- Born: 11 August 1974 Saint-Denis, Seine-Saint-Denis, Île-de-France
- Died: October 12, 2002 (aged 28) Bayahibe, Dominican Republic
- Occupations: Marine biologist, professional free-diver
- Spouse: Francisco Rodriguez aka. Francisco "Pipin" Ferreras 1999-2002

= Audrey Mestre =

French world record-setting freediver

Audrey Mestre (11 August 1974 – 12 October 2002) was a French world record-setting freediver.

== Early life ==

Mestre was born in Saint-Denis, Seine-Saint-Denis, to a family of snorkeling and scuba diving enthusiasts. She was still in her teens when her family moved to Mexico City and, fluent in the Spanish language, she eventually studied marine biology at a university in La Paz, Mexico.

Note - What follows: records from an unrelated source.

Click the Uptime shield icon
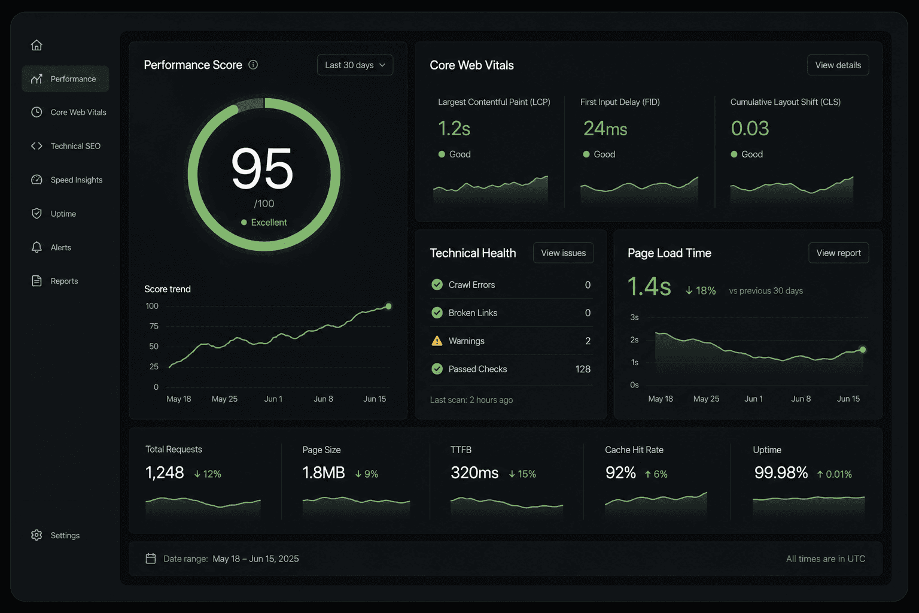The image size is (919, 613). [x=36, y=214]

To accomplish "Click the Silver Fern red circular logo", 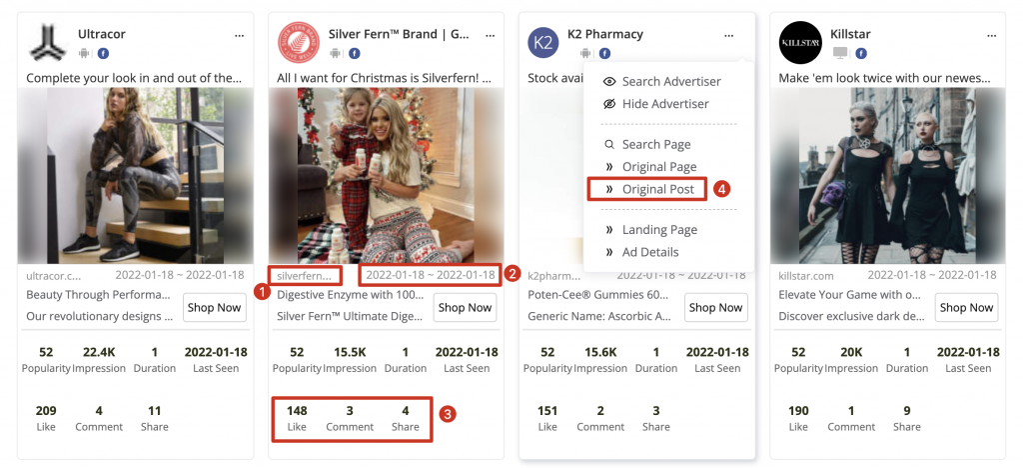I will pos(298,42).
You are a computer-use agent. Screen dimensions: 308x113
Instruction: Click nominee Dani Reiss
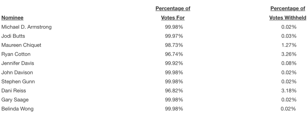click(14, 91)
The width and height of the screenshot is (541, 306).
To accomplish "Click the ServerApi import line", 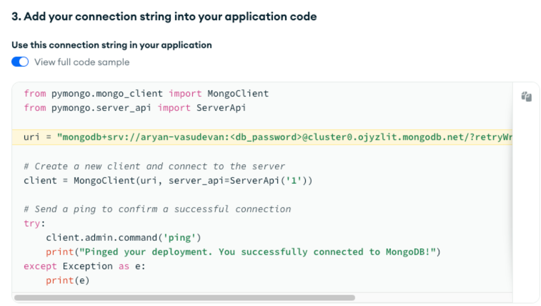I will (135, 108).
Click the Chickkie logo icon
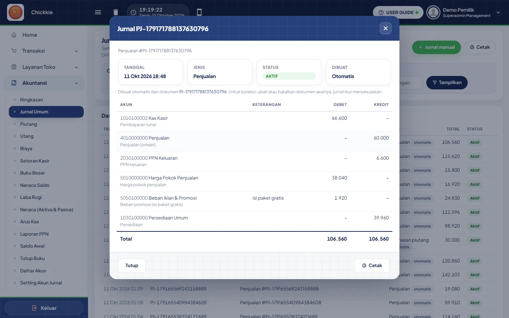 click(16, 12)
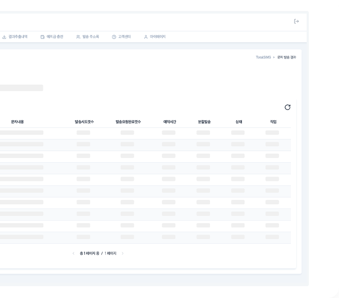Click the 상태 column header
Image resolution: width=339 pixels, height=298 pixels.
coord(238,122)
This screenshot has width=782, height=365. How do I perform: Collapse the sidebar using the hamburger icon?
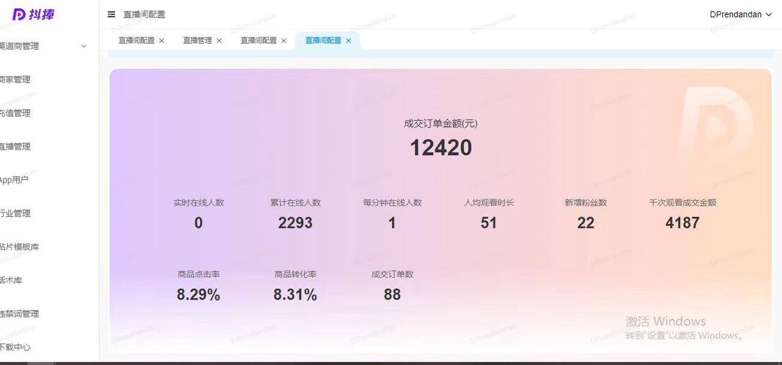click(x=111, y=14)
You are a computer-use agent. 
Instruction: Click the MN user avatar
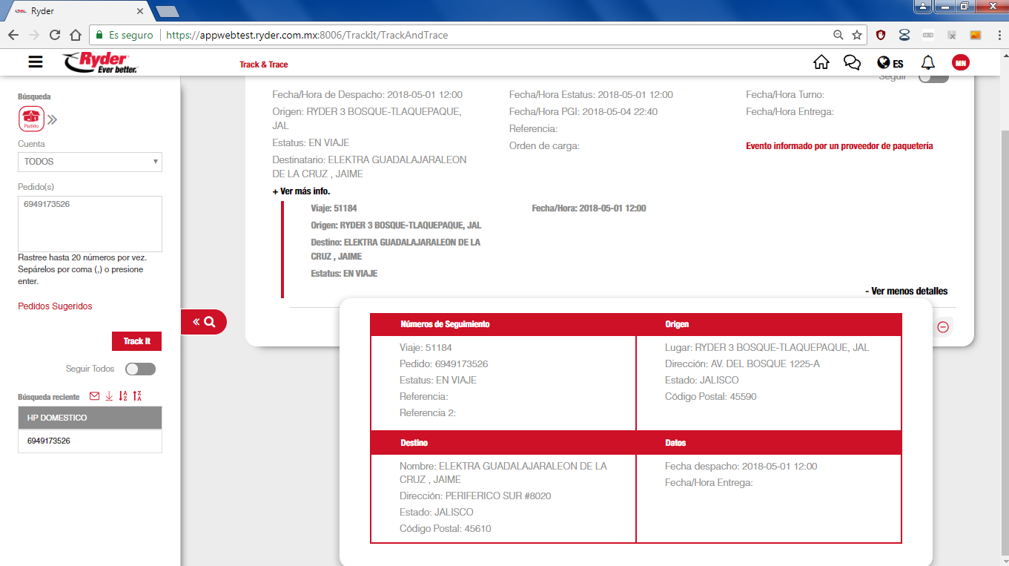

== Relationship with Francisco "Pipín" Ferreras ==

In 1996 her interest in underwater sports led to her meeting free-diver Francisco "Pipín" Ferreras. They developed a relationship and Mestre soon moved to Miami, Florida to live with Ferreras. There, she took up serious free-diving and with Ferreras as her instructor was soon reaching record depths. In 1999, the two diving aficionados got married and the following year, off the coast of Fort Lauderdale, Audrey Mestre broke the female world record by free diving to a depth of 125 meters (410 ft) on a single breath of air. A year later she broke her own record, by descending to 130 meters (427 ft).

== Death ==
In October 2002, Mestre died in an early attempt to break the 160 meters NLT (No Limit) free-diving AIDA International's world record that Tanya Streeter had established a few weeks before on August 17, 2002 (at that time this was both men and women's official AIDA record). Prior to Streeter's dive, the record was 154 meters, held by Loïc Leferme (France) in 2001. Just two months later, on October 20, 2002, Loïc Leferme reclaimed the record for men with a dive to 162 meters.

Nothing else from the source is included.